| Texte à étudier |
Cette inversion rapide de l’image des Bédouins s’inscrit également dans un héritage rousseauiste qui tend à mettre en valeur les peuples « primitifs » – les Bédouins sont d’ailleurs souvent comparés aux Amérindiens. Le Bédouin est ainsi un « bon sauvage » de l’Orient, paré de toutes les vertus que l’Occident oublie ou délaisse. Du Bois Aymé rêve, des années après son retour en Europe, du nomadisme des Bédouins. Savary fait des Bédouins « le meilleur peuple de la terre ». Flaubert, énervé contre les lois de son pays, va jusqu’à écrire « je retourne chez les Bédouins qui sont libres ».

Dès lors, ils deviennent un véritable contre-modèle qui permet en miroir de parler de l’Occident. La plupart des sources insistent alors sur leur goût de la liberté, leur patriotisme, leur bravoure, leur égalitarisme surtout, autant de notions qui sont au cœur des discours et des débats politiques du temps, de 1789 à 1848. Dans le même temps, le mythe bédouin s’installe dans le paysage littéraire, en devenant un sujet pour des romans ou des poèmes.

 

Les imaginaires ne sont pas un long fleuve tranquille

Extrêmement bien écrit, nourri de nombreuses sources et d’une bibliographie à la pointe de l’actualité, l’ouvrage se lit d’une traite. On pourra regretter que l’auteur passe un peu rapidement sur la période médiévale, où l’image du Bédouin est probablement déjà plus complexe qu’il ne le dit ; on aurait pu également souhaiter qu’il analyse d’autres types de sources, notamment des peintures, qui contribuent puissamment à fabriquer les clichés orientalistes. Mais les exemples sont variés, et toujours finement contextualisés. L’auteur sait notamment varier la focale entre des chapitres généraux, qui brassent plusieurs dizaines d’auteurs, et des chapitres centrés sur un texte précis – par exemple la Description de l’Égypte rédigée à la suite de l’expédition conduite par Napoléon Bonaparte, le récit de voyage de Johan Burckhardt, les textes de Chateaubriand,...

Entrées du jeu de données
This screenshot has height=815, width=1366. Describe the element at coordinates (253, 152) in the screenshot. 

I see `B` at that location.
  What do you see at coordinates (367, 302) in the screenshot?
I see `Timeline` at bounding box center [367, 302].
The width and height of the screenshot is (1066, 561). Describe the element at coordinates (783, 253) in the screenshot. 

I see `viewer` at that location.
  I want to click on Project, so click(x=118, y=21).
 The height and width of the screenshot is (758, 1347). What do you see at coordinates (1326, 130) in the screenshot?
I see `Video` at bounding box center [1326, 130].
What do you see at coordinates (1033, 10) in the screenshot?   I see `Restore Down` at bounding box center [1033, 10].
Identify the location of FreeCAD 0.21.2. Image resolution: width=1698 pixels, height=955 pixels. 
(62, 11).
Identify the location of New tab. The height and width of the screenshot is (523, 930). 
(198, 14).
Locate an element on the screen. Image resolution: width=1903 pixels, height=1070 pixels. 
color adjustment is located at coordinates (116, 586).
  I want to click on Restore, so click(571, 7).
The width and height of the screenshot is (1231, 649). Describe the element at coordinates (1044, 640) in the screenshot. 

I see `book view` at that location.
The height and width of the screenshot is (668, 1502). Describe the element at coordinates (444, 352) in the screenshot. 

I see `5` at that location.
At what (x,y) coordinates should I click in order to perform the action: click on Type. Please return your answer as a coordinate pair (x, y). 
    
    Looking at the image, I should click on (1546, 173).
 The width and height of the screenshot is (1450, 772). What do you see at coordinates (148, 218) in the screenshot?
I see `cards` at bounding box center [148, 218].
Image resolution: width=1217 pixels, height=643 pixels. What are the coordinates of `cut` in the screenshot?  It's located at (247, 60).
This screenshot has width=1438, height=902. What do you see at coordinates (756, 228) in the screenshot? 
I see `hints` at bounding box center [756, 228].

| But de l'exercice |
Prolongez le texte sur l'image des Bédouins en Occident à partir de sa dernière phrase. Ces entrées viennent d'une autre source que le texte.

| Résultat attendu |
L’un des grands points forts de l’ouvrage est que l’auteur s’attache à démontrer les contradictions de cette image du Bédouin : on n’a pas affaire à une histoire lisse, qui déroule inéluctablement une nouvelle représentation, mais à une série d’évolutions, souvent contradictoires, qui répondent aux projets politiques ou aux visions philosophiques des différents auteurs. Alors que d’Arvieux donne une image très positive des Bédouins, plusieurs auteurs – notamment Diderot ou Voltaire – prennent la plume pour dénoncer cette idéalisation. Deux membres de l’expédition d’Égypte, Du Bois Aimé et Jomard, livrent au même moment des visions radicalement opposées des Bédouins : peuple fier et libre pour l’un, animaux cruels et voleurs pour l’autre. Quand Chateaubriand reprend l’image du Bédouin voleur, prêt à agresser le pèlerin, le polonais Rzewuski en fait un modèle de nobles combattants épris de libertés, façon de parler, à mots couverts, de la Pologne contemporaine.

Se dégagent alors plusieurs modalités du rapport à l’autre, du désir d’immersion marqué par une certaine acculturation au rejet eurocentriste, influencé par les premières théories racistes, de la curiosité empreinte de distance et de jugement au regard façonné par les identités religieuses, de l’observation participante de l’ethnologue à la description mélancolique du poète. Le Bédouin n’est pas qu’inventé dans l’imaginaire des Occidentaux : il est utilisé, convoqué, mobilisé pour appuyer une représentation géographique, un style littéraire, une philosophie politique, une vision de l’histoire. En cela, l’auteur pose une question passionnante : l’identité ne consiste pas seulement à savoir qui nous sommes, mais également ce que nous faisons de l’autre.